Mario Draghi parle pour en dire le moins
possible
Tout d'abord, voyons ce qu'en dit Mario Draghi
lui-même (Financial Times, 18/12/2011) :
MD : The objective is to ease the funding pressures that banks are experiencing. They will then decide
what the best use of these funds is (...)"
FT : Is this Europe’s version of
“quantitative easing” ?
MD : Each jurisdiction has not only its
own rules, but also its own vocabulary. We call them non-standard measures.
They are certainly unprecedented. But the reliance on the banking channel
falls squarely in our mandate, which is geared towards price stability in the
medium term and bound by the prohibition of monetary financing [central bank
funding of governments].
Coming back to what banks are going to do with this money :
we don’t know exactly. The important thing was to relax the funding
pressures. Banks will decide in total independence what they want to do,
depending on what is the best risk / return combination for their businesses.

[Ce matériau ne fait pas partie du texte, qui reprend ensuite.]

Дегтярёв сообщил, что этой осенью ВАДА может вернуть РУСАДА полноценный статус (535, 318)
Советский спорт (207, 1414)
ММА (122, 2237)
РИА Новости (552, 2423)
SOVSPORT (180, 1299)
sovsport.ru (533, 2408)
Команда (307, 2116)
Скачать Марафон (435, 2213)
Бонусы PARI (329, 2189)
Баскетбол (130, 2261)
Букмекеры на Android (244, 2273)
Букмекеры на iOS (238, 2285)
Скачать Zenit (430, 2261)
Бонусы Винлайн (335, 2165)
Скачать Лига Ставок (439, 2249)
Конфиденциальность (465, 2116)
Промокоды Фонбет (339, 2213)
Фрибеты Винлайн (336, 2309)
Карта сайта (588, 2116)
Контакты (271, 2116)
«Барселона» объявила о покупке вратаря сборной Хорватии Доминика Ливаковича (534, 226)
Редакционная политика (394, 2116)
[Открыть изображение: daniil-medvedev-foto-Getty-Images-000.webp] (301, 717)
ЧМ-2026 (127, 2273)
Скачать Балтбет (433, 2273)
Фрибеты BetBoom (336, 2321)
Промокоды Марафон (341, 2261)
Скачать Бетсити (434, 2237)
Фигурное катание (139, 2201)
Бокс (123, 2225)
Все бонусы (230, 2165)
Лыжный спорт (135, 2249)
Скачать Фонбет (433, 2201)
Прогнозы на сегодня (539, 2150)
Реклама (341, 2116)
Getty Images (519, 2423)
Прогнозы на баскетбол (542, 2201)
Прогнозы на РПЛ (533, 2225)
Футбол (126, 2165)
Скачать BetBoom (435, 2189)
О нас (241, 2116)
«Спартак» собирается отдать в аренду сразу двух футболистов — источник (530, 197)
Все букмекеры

One of the things that they may do is to buy sovereign bonds. But it is just
one. And it is obviously not at all an equivalent to the ECB stepping-up bond
buying.
Question langue de bois, Super
Mario n'a pas de leçons à prendre : "faciliter le
financement des banques", "Elles en feront ce qu'elles
voudront", "on n'appelle pas ça du quantitative easing chez les gens bien élevés",
"les banques pourront acheter de la dette souveraine mais pas
nécessairement", etc...
La LTRO : simple opération classique d'apport de liquidité ?
Certainement pas.
Essayons donc de procéder par élimination : la LTRO "3 ans
- 1%" est-elle une opération de "prêt en dernier
ressort classique" ?
Selon la sagesse des banquiers centraux, incarnée par Sir Mervyn King,
patron de la banque d'Angleterre :
"L'expression prêteur en dernier ressort" est employée
par des gens qui (...) ne savent pas de quoi ils parlent (...). Il est clair
depuis l'origine que, pour une banque centrale, être prêteur de
dernier recours signifie prêter à des institutions bancaires
réputées solvables (Ndvb : et qui
ont simplement un problème de liquidité). Cela ne peut
être fait que contre du bon collatéral, et à un taux
d'intérêt pénalisant. Voilà ce que signifie
"prêteur de dernier ressort".
Il est clair que la LTRO ne répond pas à cette
définition : le collatéral exigible peut n'être
noté que "Simple A", ce qui est juste correct, et le taux
d'intérêt exigé est tout sauf pénalisant. En fait,
le taux exigé par la BCE est très inférieur à ce
que le marché exigerait d'un placement noté simple A
actuellement. En clair, cela veut dire que la BCE ACCEPTE DE PRENDRE A SON
COMPTE DANS SON BILAN, POUR TROIS ANS, les risques portés par des
placements notés "A" et sur lesquels les banques ont de
sérieux doutes (elles veulent donc s'en débarrasser), et
permet à ces mêmes banques de rechercher des usages moins
risqués et correctement rémunérés pour cet
"argent frais" créé de nulle part la BCE... Si tant
est que de tels placements existent aujourd'hui.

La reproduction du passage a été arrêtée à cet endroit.